Stored items
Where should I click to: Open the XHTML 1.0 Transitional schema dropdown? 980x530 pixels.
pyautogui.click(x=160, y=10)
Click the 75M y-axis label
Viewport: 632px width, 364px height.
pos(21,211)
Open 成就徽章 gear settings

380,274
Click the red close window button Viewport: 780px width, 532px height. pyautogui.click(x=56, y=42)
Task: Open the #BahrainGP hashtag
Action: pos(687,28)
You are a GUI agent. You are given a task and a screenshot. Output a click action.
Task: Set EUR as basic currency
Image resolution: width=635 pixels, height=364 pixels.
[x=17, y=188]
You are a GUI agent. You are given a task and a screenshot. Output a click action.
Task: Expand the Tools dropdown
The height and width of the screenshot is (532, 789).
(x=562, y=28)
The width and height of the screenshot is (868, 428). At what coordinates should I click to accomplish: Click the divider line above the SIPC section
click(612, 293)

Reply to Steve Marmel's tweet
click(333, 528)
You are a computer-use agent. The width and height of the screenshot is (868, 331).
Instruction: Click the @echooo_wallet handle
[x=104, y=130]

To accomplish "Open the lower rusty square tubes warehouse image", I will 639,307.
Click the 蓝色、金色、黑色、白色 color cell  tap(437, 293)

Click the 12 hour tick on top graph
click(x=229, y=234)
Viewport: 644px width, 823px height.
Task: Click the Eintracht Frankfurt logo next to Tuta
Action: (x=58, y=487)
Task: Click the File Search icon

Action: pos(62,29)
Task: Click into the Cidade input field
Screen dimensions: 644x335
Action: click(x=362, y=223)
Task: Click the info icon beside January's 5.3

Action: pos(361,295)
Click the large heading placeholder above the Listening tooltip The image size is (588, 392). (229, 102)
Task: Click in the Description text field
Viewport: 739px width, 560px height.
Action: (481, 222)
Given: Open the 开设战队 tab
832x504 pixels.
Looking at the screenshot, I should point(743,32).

**Work instructions**: State the number of lines in the records that contain the string "field", and nothing more.

**Output of the task**: 2